------ STORED DATA ------
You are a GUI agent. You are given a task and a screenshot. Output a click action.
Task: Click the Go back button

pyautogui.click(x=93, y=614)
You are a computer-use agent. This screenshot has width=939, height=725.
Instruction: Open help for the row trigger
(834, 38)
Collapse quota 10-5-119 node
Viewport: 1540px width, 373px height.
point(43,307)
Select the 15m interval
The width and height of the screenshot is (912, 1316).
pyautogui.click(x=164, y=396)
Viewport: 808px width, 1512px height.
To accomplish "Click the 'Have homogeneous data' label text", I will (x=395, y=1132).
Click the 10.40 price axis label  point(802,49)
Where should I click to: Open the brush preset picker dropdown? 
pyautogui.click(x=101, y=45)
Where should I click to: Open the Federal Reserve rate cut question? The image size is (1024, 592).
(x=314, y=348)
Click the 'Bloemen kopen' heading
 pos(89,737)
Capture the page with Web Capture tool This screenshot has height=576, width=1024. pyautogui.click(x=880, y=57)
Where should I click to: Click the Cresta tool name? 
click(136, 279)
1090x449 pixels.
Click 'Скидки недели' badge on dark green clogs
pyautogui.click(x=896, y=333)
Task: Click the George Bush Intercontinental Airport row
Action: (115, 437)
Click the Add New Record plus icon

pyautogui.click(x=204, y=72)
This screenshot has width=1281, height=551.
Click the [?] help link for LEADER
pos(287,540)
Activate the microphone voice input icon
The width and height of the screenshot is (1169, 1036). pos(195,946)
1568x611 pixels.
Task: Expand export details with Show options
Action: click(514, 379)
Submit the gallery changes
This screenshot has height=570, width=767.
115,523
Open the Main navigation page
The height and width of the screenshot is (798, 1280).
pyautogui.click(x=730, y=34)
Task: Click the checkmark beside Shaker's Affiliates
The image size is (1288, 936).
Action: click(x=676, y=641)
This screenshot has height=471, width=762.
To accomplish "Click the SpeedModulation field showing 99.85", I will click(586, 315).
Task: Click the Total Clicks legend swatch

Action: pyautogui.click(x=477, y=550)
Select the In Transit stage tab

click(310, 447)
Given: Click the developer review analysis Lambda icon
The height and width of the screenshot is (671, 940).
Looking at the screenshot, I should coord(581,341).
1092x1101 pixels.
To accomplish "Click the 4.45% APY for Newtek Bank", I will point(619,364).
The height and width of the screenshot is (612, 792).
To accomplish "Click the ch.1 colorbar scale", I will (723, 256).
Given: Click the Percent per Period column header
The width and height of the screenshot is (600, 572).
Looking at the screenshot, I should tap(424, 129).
------
* [WHAT IS BEING ASKED] All lines in the entries above that hold the word "label" need to be copied.

* [SOLVED PROBLEM]
To accomplish "Click the 'Have homogeneous data' label text", I will (x=395, y=1132).
Click the 10.40 price axis label  point(802,49)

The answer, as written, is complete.